Understanding the molecular mechanisms behind lipid homeostasis: the role of apoE and hepatic ACAT 2 in atherogenesis

The general aim of this work was to investigate the molecular mechanisms involved in lipoprotein metabolism and lipid homeostasis trying to further clarify the role played by apolipoprotein E and hepatic Acyl-conzyme A:cholesterol acyltransferase 2 (ACAT2). ApoE-/- mice provide the the most useful model to study hyperlipidemia and atherosclerosis. In the first part of this work we assessed whether the expression of apoE may have a significant impact on the atheroprotective process of reverse cholesterol transport (RCT) in mice.

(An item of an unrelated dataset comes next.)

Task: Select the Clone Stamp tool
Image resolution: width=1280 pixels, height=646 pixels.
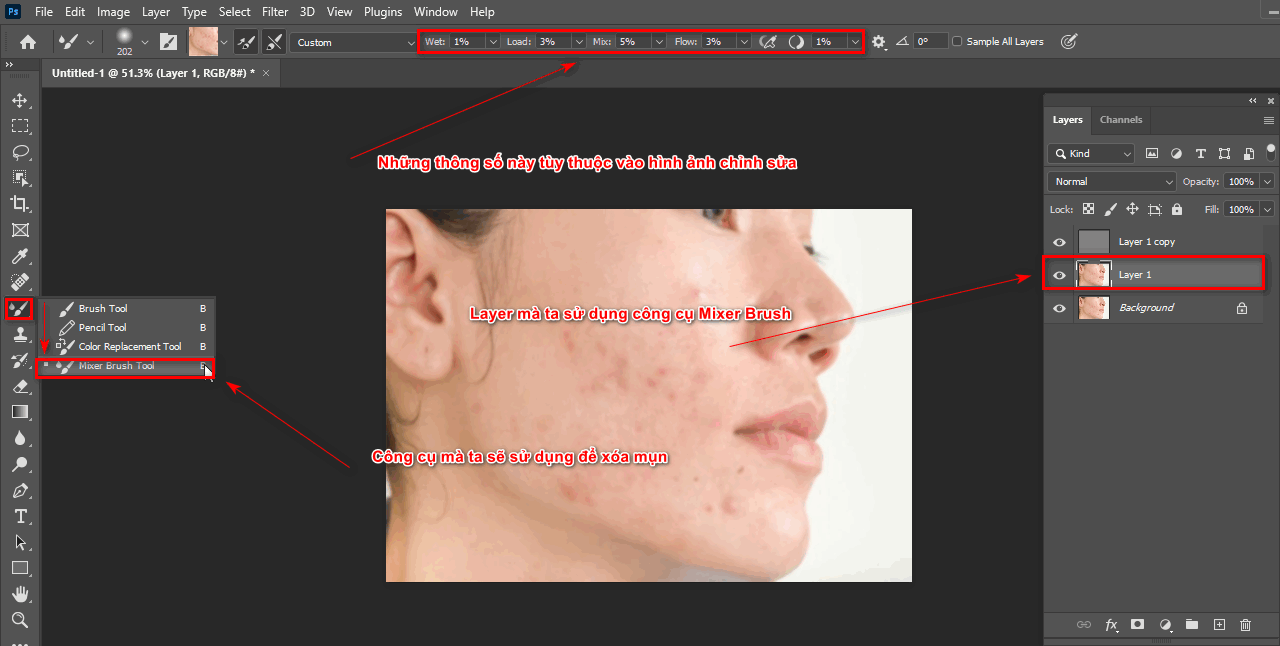Action: (x=20, y=334)
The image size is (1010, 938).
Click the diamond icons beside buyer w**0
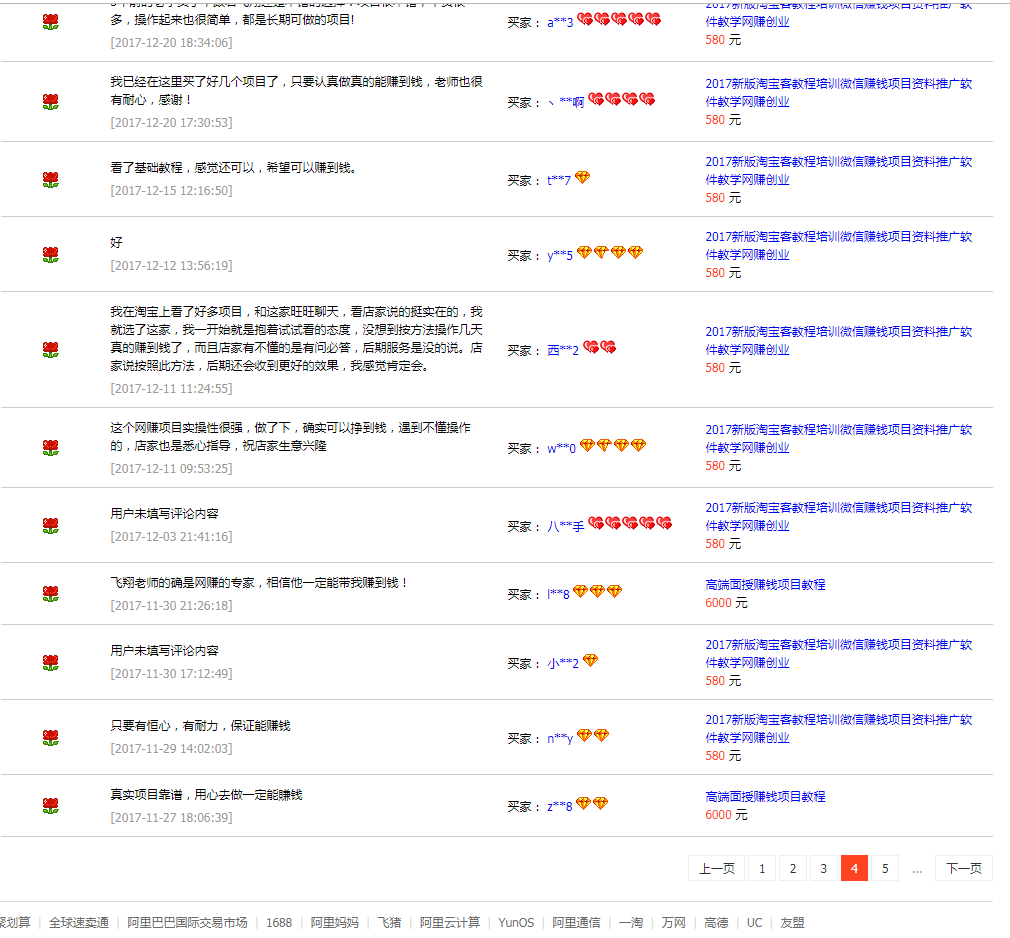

In the second part of this work we focused attention on ACAT2 down-regulation by antisense oligonucleotide therapy (ASO), a new potential strategy to retard atherosclerosis. We investigated whether a decreased hepatic ACAT2 activity may increase HDL synthesis and affect triglyceride and cholesterol metabolism by activation of the LXR pathway. From RCT study we concluded that apoE is essential for functional RCT. The use of anti-sense oligonucleotide targeted to hepatic ACAT2 revealed a new pathway by which the liver contributes to HDL metabolism and identify ACAT2 as an important intracellular player in the determination of cholesterol fluxes either into apoB-containing lipoprotein secretion or into apoA-I.